Когда же эта кончится потеха?
Доколь мы будем громко хохотать
Над тем, как Гук {59} пытается сажать
Своих героев в бочки? Режиссерам
Доколь не надоест нас пичкать вздором
То Скеффингтона, Гуза, то Шерри {60}?
А Массинджер, Отвэй, Шекспир внутри
Своих шкапов доколь же позабыты
И плесенью от времени покрыты?
Об аргонавтах славы взапуски
Меж тем кричат газетные листки,
Гуз с Скеффингтоном славу разделяют {61},
Их призраки Льюиса не пугают! [...]
Так вот, друзья, наш век теперь каков!
Как больно вспомнить нам про жизнь отцов.

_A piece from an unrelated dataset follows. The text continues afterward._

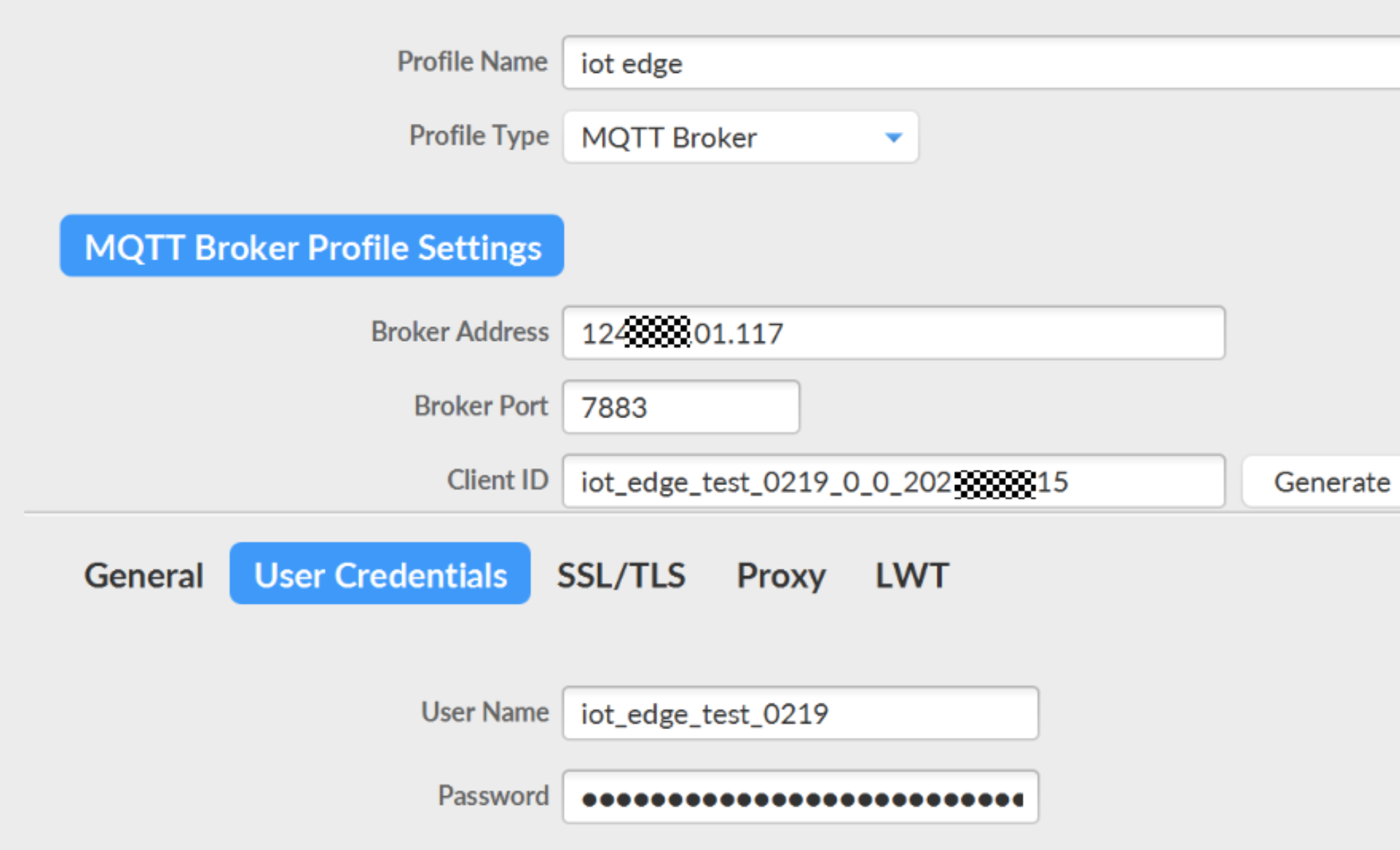Click the Broker Port label
The image size is (1400, 850).
coord(481,406)
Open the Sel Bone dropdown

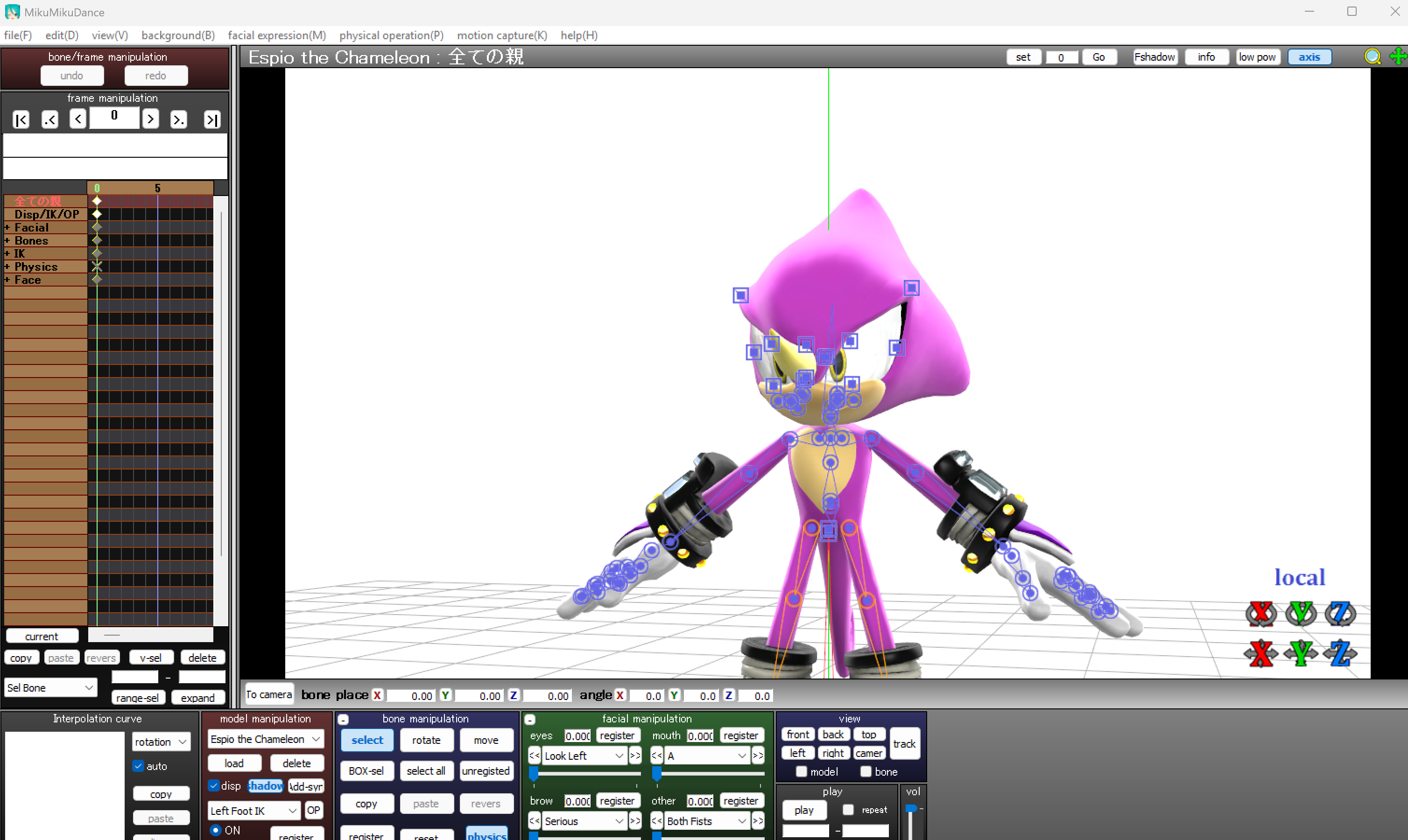pyautogui.click(x=50, y=687)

Убило ль совесть в бриттах вырожденье?
Всегда ли глупость встретит поклоненье?
Я не могу всецело нашу знать
За восхищенье Нольди обвинять,
За щедрые их итальянцам дани
Иль панталонам славным Каталани {62}.
Что ж делать им, когда дают у нас
Для мысли - смех, для смеха - ряд гримас.

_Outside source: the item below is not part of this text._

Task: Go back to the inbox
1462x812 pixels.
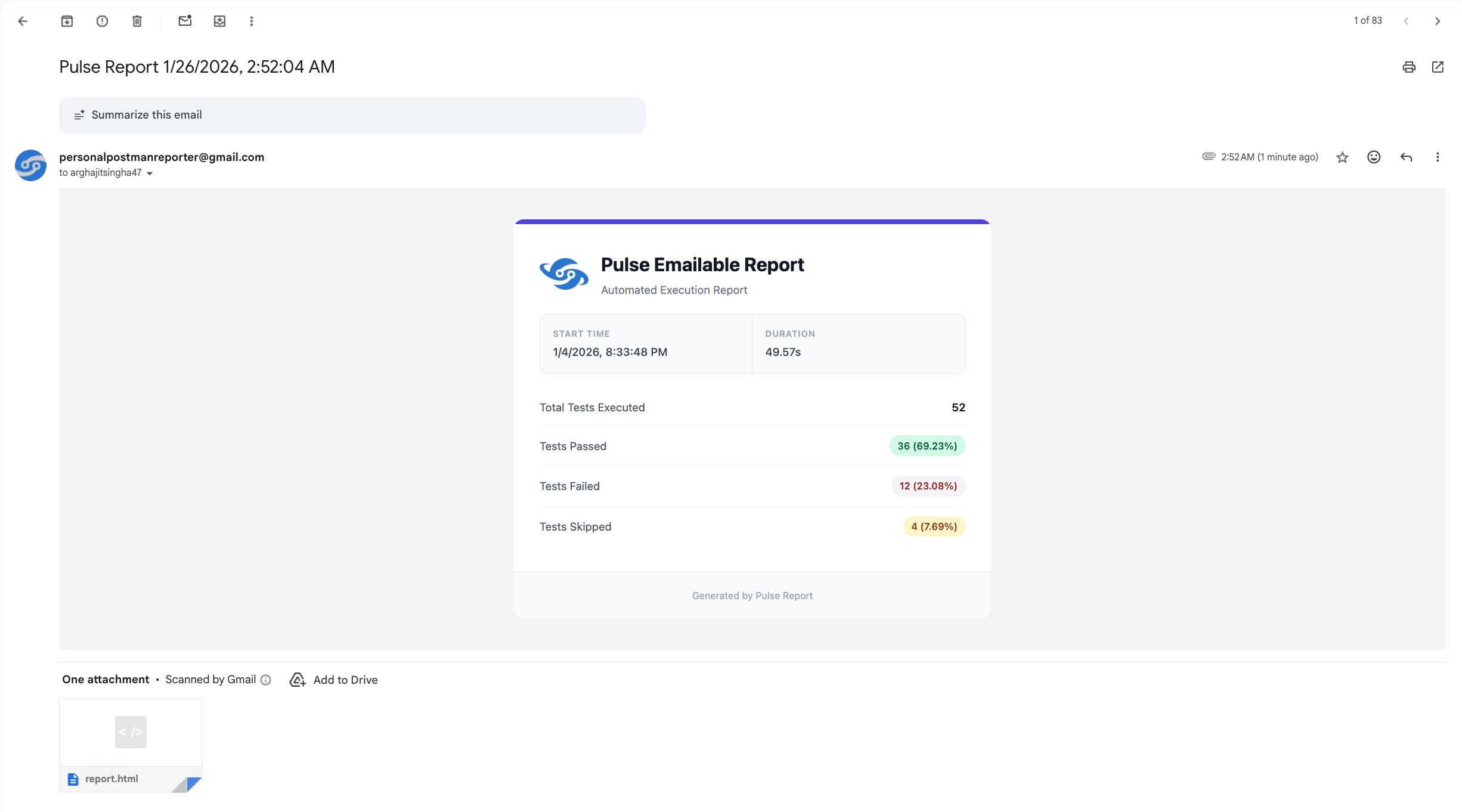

Пусть нравы нам Авзония смягчает {63},
Пускай сердца искусно развращает,
Своими пусть безумствами дивит,
Хваля порок, приличий не щадит.
Пусть наших дам блестят восторгом глазки
При виде форм Дегэ, сулящих ласки,
Пусть тешит вид Гайтоновских прыжков
Мальчишек знатных, знатных стариков,
Любуются пусть снобы в упоенье
На формы Прэль, презревшие стесненье
Несносной ткани. Пусть, - о дивный вид,
Анджиолини бюст свой обнажит,
И так красиво ручки округляет,
И грациозно ножки выставляет.
Пускай Коллини прелестью рулад
Влюбленных песен разливает яд,
Но вы, пророки грозные, молчите!
Своей косы разящей не точите,
Гонители пороков наших всех,
Для коих кружка пива в праздник - грех,
Как в воскресенье - помощь брадобрея;
Непочатых бутылок батарея,
Небритой бороды густая тень
Вот знак, как чтите вы субботний день. [...]

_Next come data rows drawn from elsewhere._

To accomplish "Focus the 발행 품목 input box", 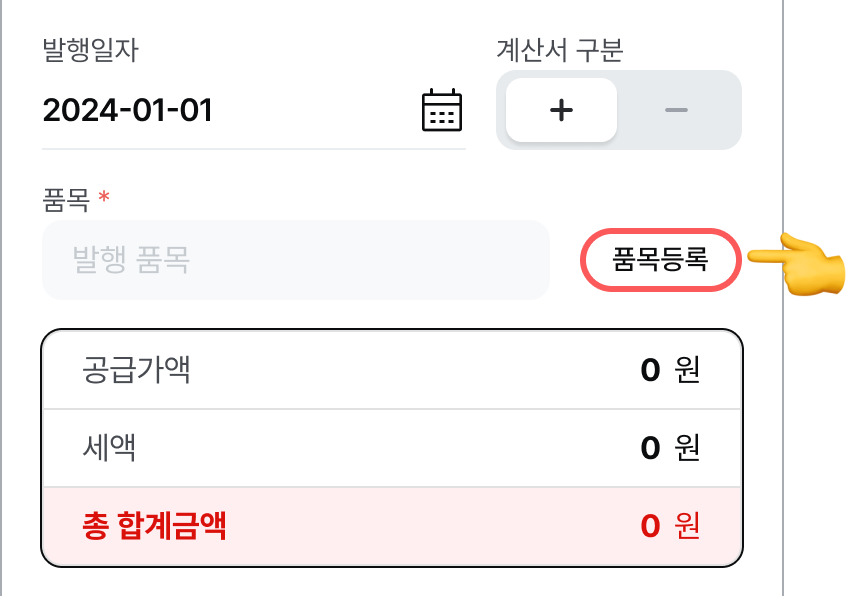I will click(x=296, y=259).
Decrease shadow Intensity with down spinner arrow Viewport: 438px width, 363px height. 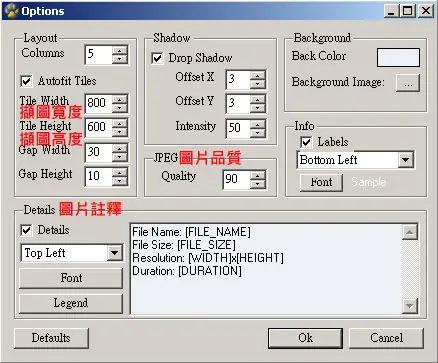click(257, 133)
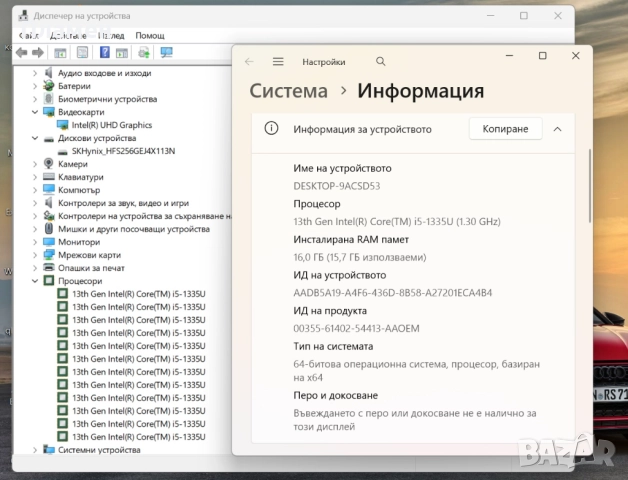
Task: Click the search magnifier icon in Settings
Action: [381, 61]
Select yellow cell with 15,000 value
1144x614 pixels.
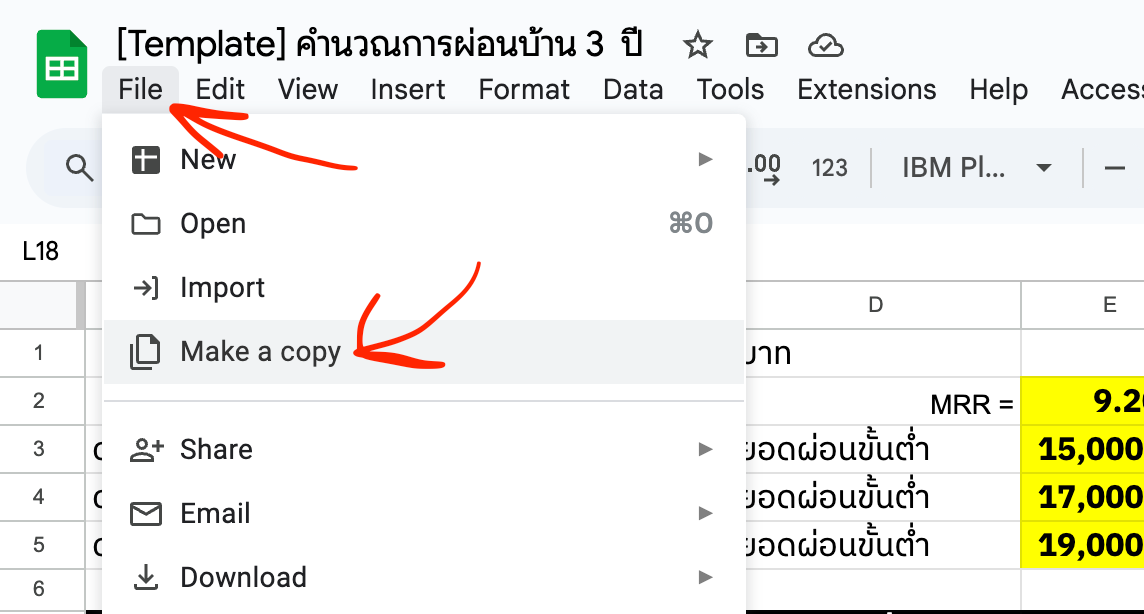1082,449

Вот занавесь упала. Настает
Для зрителей безумствовать черед!
Там шествуют богатые вдовицы,
Там носятся раздетые юницы,
Отдавшись вальса сладостной волне.
Походкой плавной движутся одне.
Гордятся членов гибкостью другие.
Одне, чтобы ирландцы удалые
Могли попасть скорей в их сладкий плен,
Косметиками побеждают тлен
Их прелестей. С любовными сетями
Охотятся другие за мужьями
И узнают, гоня стыдливость прочь,
Что узнается в брачную лишь ночь. [...]
О истина! Создай ты нам поэта
И дай ему ты вырвать язву эту!
Ведь я из этой шайки озорной
Едва ль не самый член ее шальной,
Умеющий в душе ценить благое,
Но, в жизни, часто делавший другое,
Я, помощи не знавший никогда,
Столь надобной в незрелые года
Боровшийся с кипучими страстями
Знакомый с теми чудными путями,
Что к наслажденью завлекают нас,
Дорогу там терявший каждый раз,
Уж даже я свой голос возвышаю
И в развращенье нравов обвиняю
Всех тех господ. Насмешливый мой друг
С коварною улыбкой скажет вдруг:
"Да чем же ты их лучше, сумасшедший!" {64}
Над переменой, чудно происшедшей
В моих речах, подивятся друзья.
Пусть так! Когда поэта встречу я,
Который, как Джифорд, с душою редкой
Соединит талант к сатире едкой
И станет защищать от зла добро,
Тогда свое я положу перо,
Я подниму лишь голос, чтоб приветом
Его почтить, хоть и меня при этом,
Как всех других, он будет бичевать
И со стези порока совлекать. [...]
Вот вам пример какой прекрасный дан!
Чем Блумфильду уступит брат Натан? {65}
Иль Феб ему откажет в одобренье?
Зажглось в Натане - коль не вдохновенье,
То рвение к рифмованным строкам.
Священный пыл больным его мозгам
Всецело чужд, хоть ум его затмился...
Крестьянина ль век горький прекратился,
Иль кто-нибудь огородил свой луг {66},
Хвалебной оды тотчас слышен звук!
Ну что ж, когда британская натура
Так восприяла яркий свет культуры,
Пусть властвует поэзия в сердцах,
И в мастерских цветет, и в деревнях.
Смелее в путь, башмачники-поэты {67}
Тачайте стансы так же, как штиблеты!
Вы музою плените милых дам,
А, кстати, сбыт найдете башмакам.
Пусть вдохновеньем неуч-ткач кичится,
И пусть портной в стихах распространится
Свободнее, чем в счетах. Светский франт
Вознаградит живой его талант
И за стихи ему заплатит сразу,
Лишь за свои расплатится заказы.
Воспев поэтов славных, я готов,
Парнаса чтить непризнанных сынов.
Раскрой, Камбель {68}, свое нам дарованье!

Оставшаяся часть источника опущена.